Students earn sundaes from HOSA fundraiser

    Mallory Seirer

    More stories from Mallory Seirer

    Junior Jaden Anton scoops ice cream into cups.

    More than 5,000 children are diagnosed with blood cancers each year. The Leukemia and Lymphoma Society is ‘the world’s largest voluntary health agency dedicated to blood cancer’ according to their website The organization’s mission is to cure blood cancers and improve the lives of those living with blood cancer and their families. The Health Occupations Students of America (HOSA) club decided to sponsor the organization’s nationwide fundraising program ‘Pennies for Patients’ within the school.

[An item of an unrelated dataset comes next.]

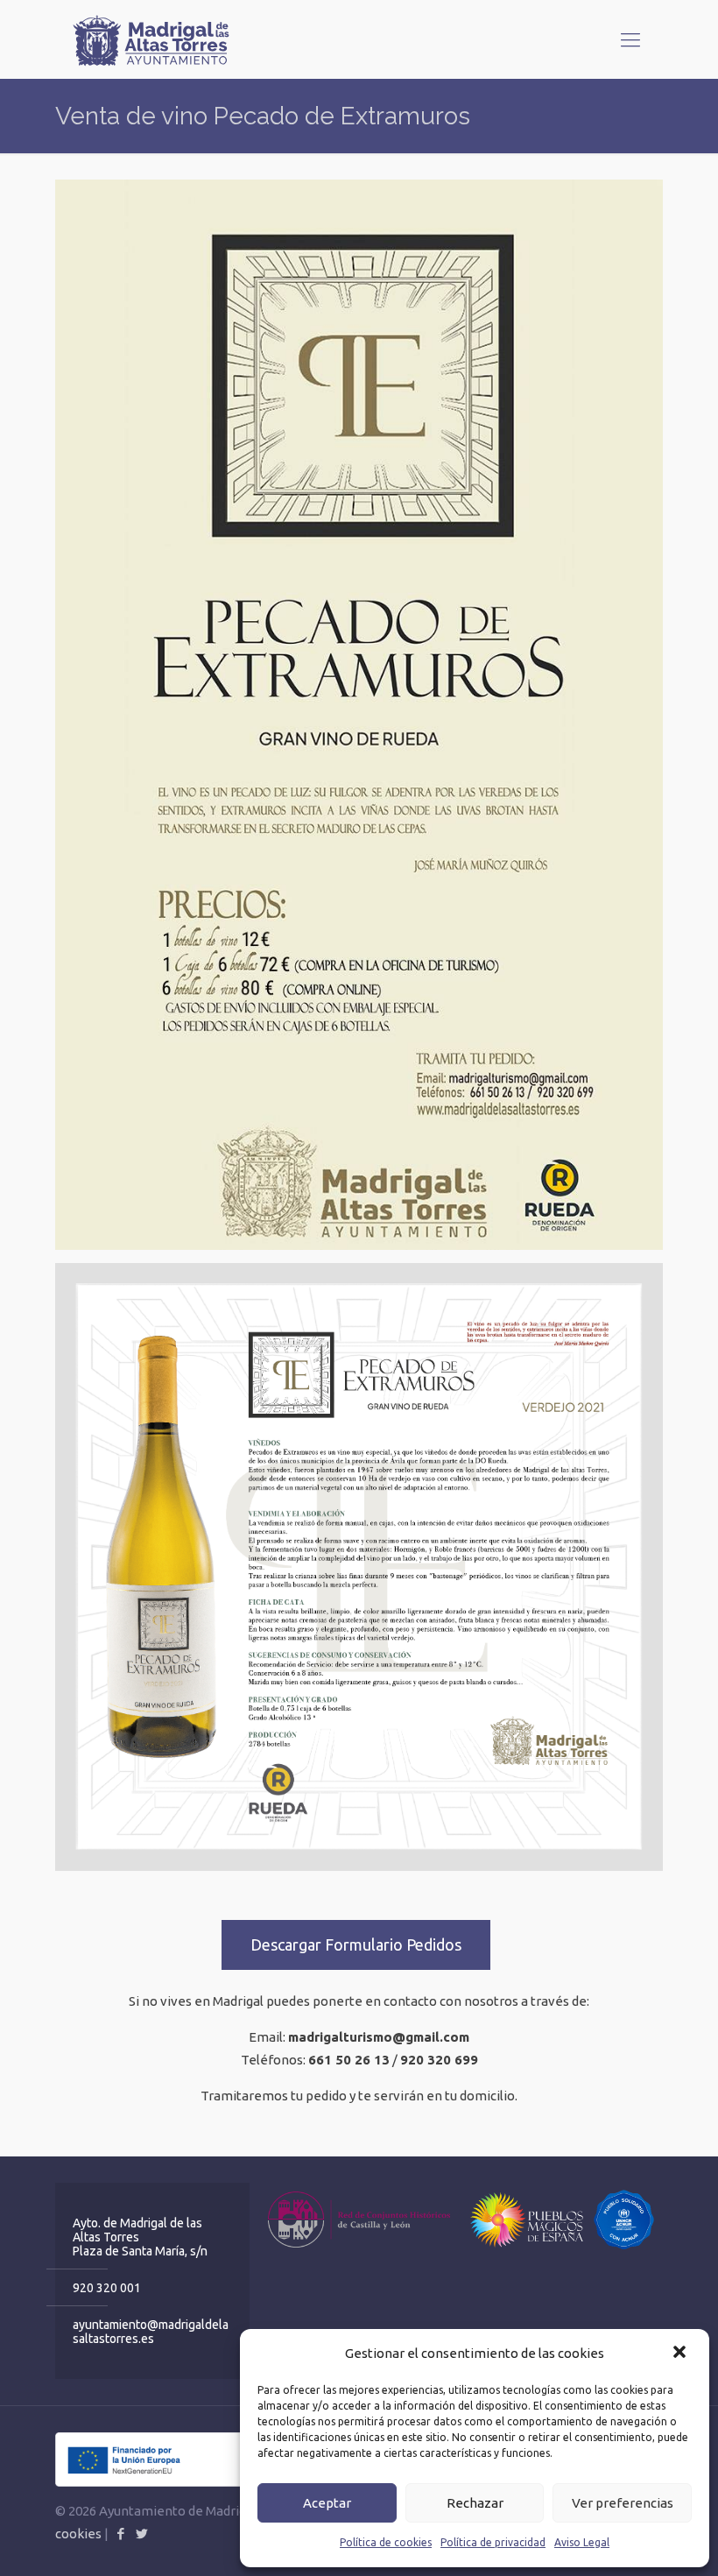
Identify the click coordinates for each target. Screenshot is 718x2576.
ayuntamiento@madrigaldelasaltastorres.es (151, 2332)
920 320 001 (107, 2288)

    “I don’t know how many years we’ve done [Pennies for Patients], but it’s a pretty long-standing tradition,” said HOSA president senior Fallon Million. “Our end goal was $500. We didn’t quite reach that.”

    Donation boxes were open for a few weeks starting on Jan. 28. Students teamed up with their seminar to raise money. After a short extension due to snow days, the fundraiser was finally wrapped up on Feb. 12.

    “I’m a little disappointed in the freshman class just because they’re more likely to have cash on them,” Million said. “ I understand why people didn’t make a specific trip to the bank, but I know that kids carry change around for vending machines and stuff. If each student would’ve donated 50 cents we would’ve hit our goal.”

    P.E. teacher Tony Hein’s seminar won the fundraising competition with a total of $104 raised. Business teacher Tyler Swalley’s seminar came in second with $70.78 raised. Students in these seminars received ice-cream sundaes provided by HOSA.

    “It feels good [to raise money] because [this fundraiser] was a worthy cause,” said freshman Cody Headings, a member of Hein’s seminar. “I hope it can really help [children living with blood cancer] out and change the way their life is.”

    Though the fundraiser is over, donations can still be made through the Leukemia and Lymphoma Society’s website at

    “I chose to donate because, once again, it was a worthy cause and I had some spare money,” Headings said. “[Donating] makes me feel happy that I could help out.”